Debra is convinced that Hannah has gotten away with killing Price and asks Dexter to kill her, but Dexter refuses. Debra warns Hannah that she will pay for what she has done. Hannah then spikes Debra's drinking water with Xanax, causing her to pass out while driving. When Dexter learns what Hannah has done, he reluctantly gives Debra evidence that Hannah killed Price and Debra arrests her.

Dexter visits Hannah in prison. She admits she poisoned Debra because she tried to separate them, and Dexter tells her he had to turn her in to protect his sister. Hannah assures Dexter that she won't share his secret when she goes to trial. During Hannah's arraignment, her friend Arlene slips her a substance that causes her to have a seizure. Hannah is taken to the hospital and escapes. Before disappearing, she leaves a black orchid on Dexter's doorstep.

===Season 8===
While they are having lunch together, Dexter and Debra both feel as if they have been drugged, just before he passes out, Dexter sees Hannah standing over him. When he later regains consciousness, Dexter begins investigating Hannah and finds that she has changed her name to Maggie and married Miles Castner (Julian Sands), a wealthy businessman. Dexter goes to see Hannah, who says that she had wanted him to kill Castner but changed her mind after realizing she is still in love with Dexter. Castner warns Dexter to stay away from Hannah and has him beaten up. Dexter goes to Castner's boat to protect Hannah but finds that she has already killed Castner; they dispose of the body and promise to watch out for each other. They resume dating and make plans to flee to Argentina with Dexter's son Harrison.

Hannah finds out Jacob Elway, a private investigator and Debra's former boss, and federal marshal Max Clayton are looking to arrest her and Dexter's latest intended victim, Oliver Saxon, threatens to come after his family. Dexter and Hannah book a flight, but it is delayed by a hurricane, so Dexter sends her and Harrison ahead on a bus to Jacksonville to keep them safe, planning to join them later to fly to Buenos Aires. Elway follows Hannah onto the bus and tries to arrest her, but she gets the better of him by stabbing him with a hypodermic needle filled with a sedative, knocking him out so she and Harrison can escape. As she and Harrison board the plane to Argentina, Dexter calls and tells them both that he loves them; she is unaware that he is really saying goodbye, as he plans to fake his own death in order to keep them safe from him.

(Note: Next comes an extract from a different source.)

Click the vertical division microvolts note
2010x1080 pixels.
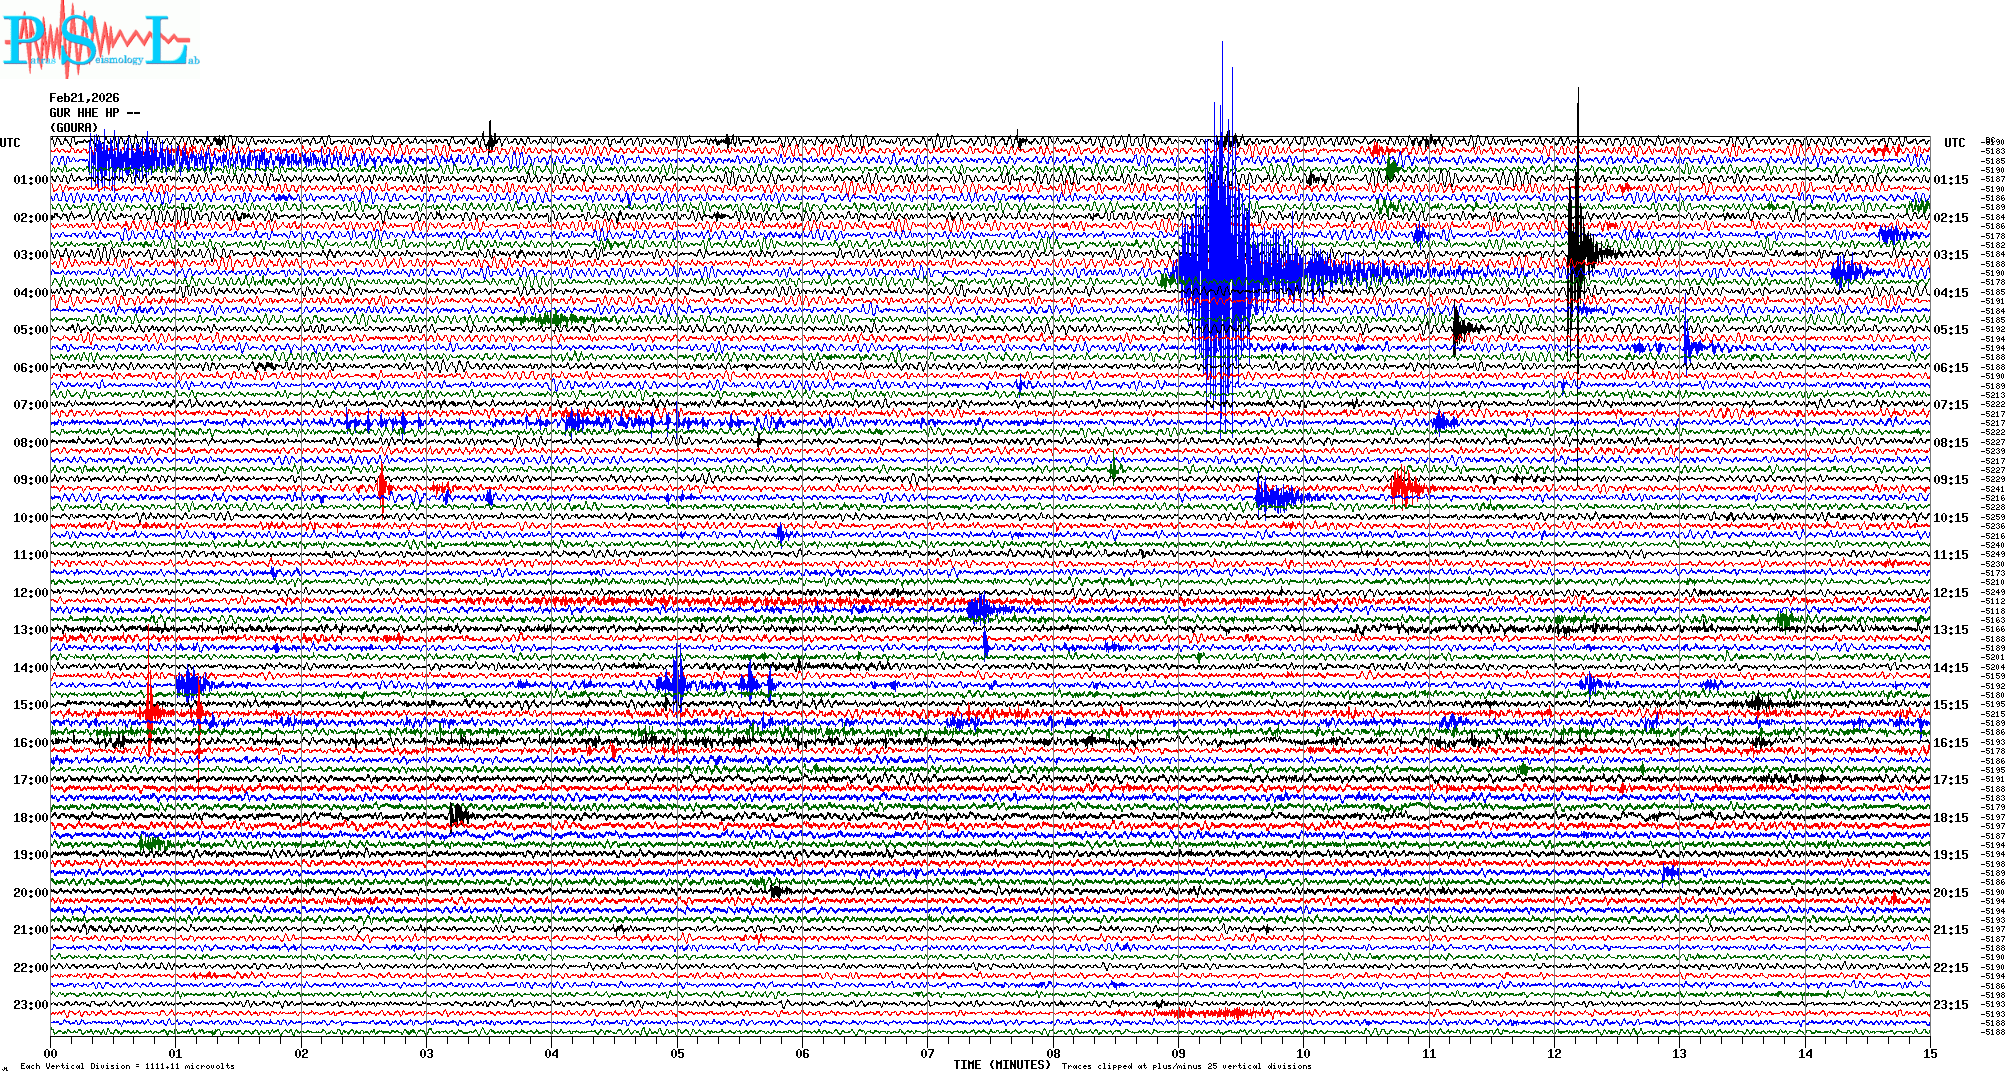(x=127, y=1067)
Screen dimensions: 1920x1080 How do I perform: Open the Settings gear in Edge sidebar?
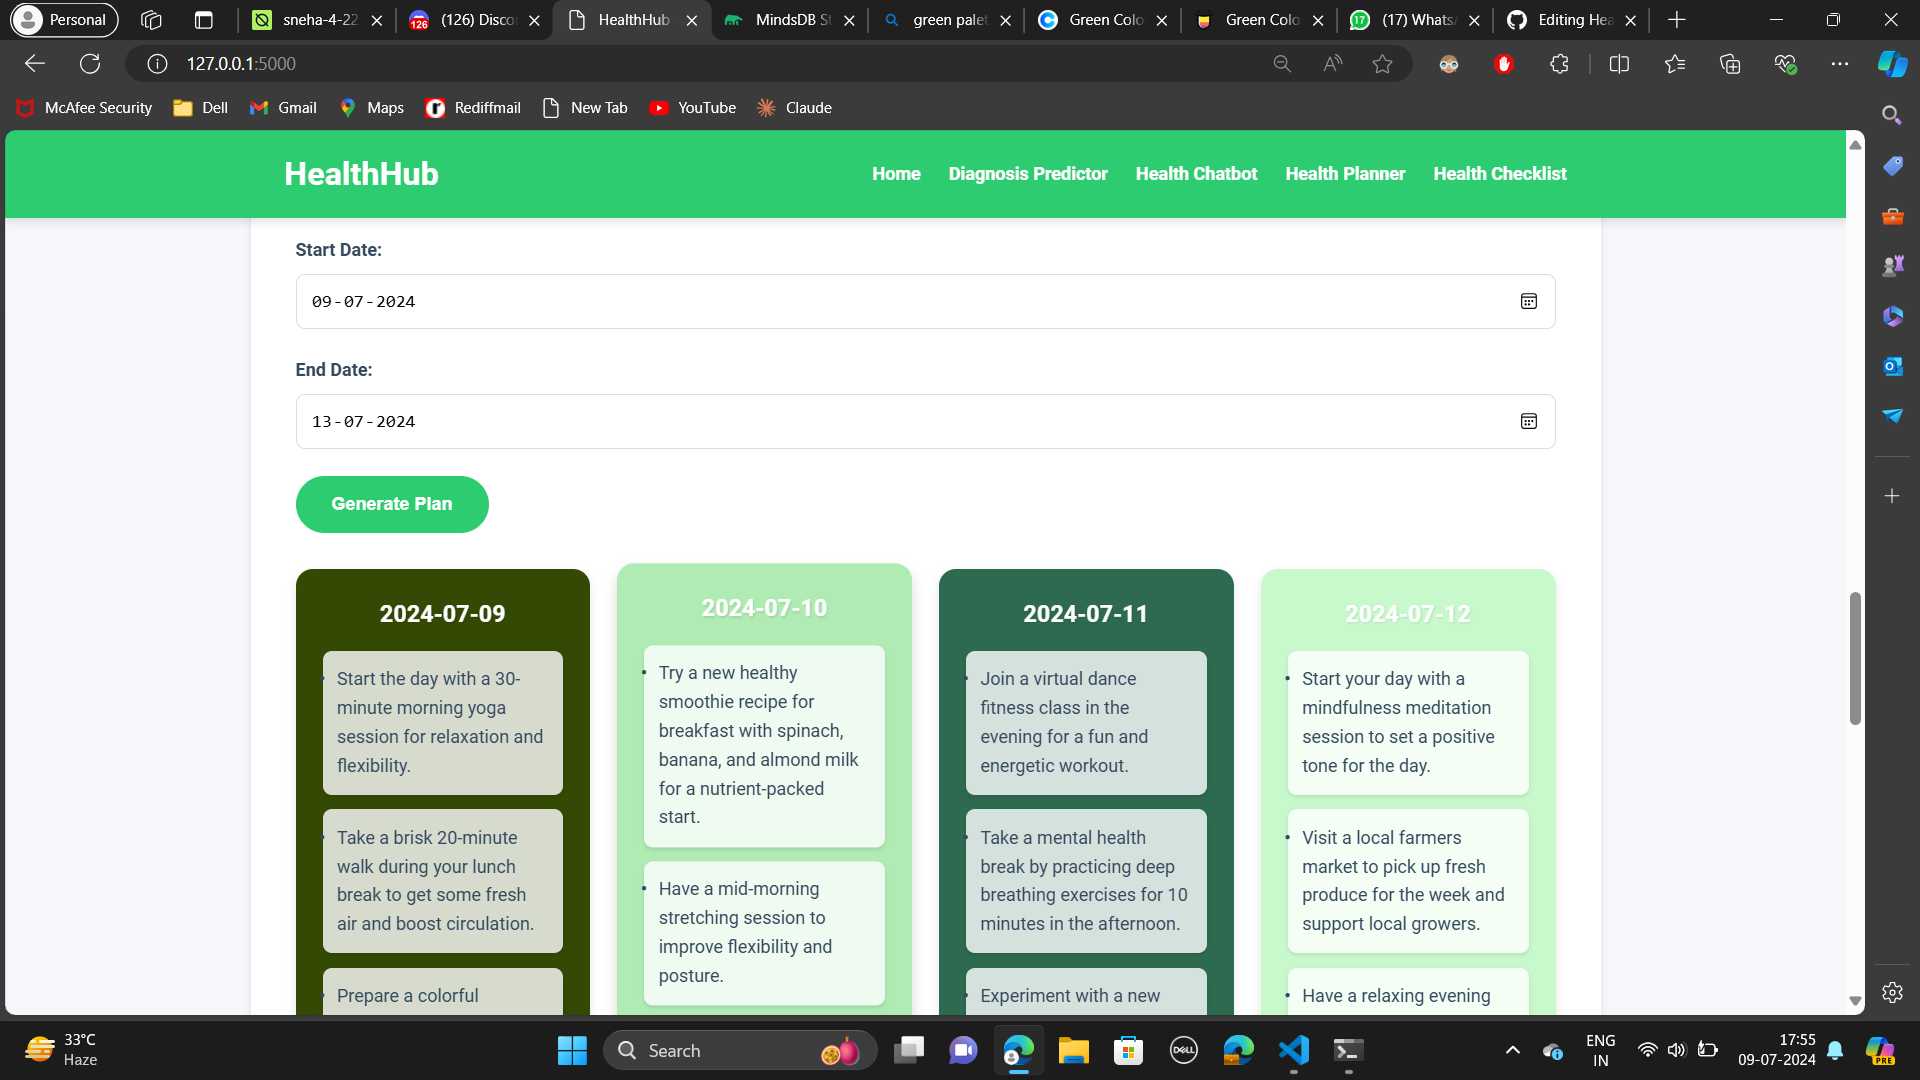point(1893,992)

In Argentina, Hannah reads Dexter's boat crashed during the hurricane and that he is presumed dead. She absorbs the news quietly, takes Harrison's hand and walks with him to get ice cream.

===Dexter: New Blood===
Hannah does not make an appearance in Dexter: New Blood, set 10 years after the original series. However, the now-teenage Harrison tells Dexter that Hannah died of pancreatic cancer. After her death, a social worker had put Harrison on a plane from Buenos Aires to Miami. He decided to find his father and went to a letter's return address in Oregon, a letter that Dexter sent to Hannah revealing that he is still alive and asking her to keep him away from his son unless he displays "dark tendencies". This begins Harrison's ultimately successful effort to track down Dexter.

==Reception==
Strahovski won the Saturn Award for Best Guest Starring Role on Television in 2013.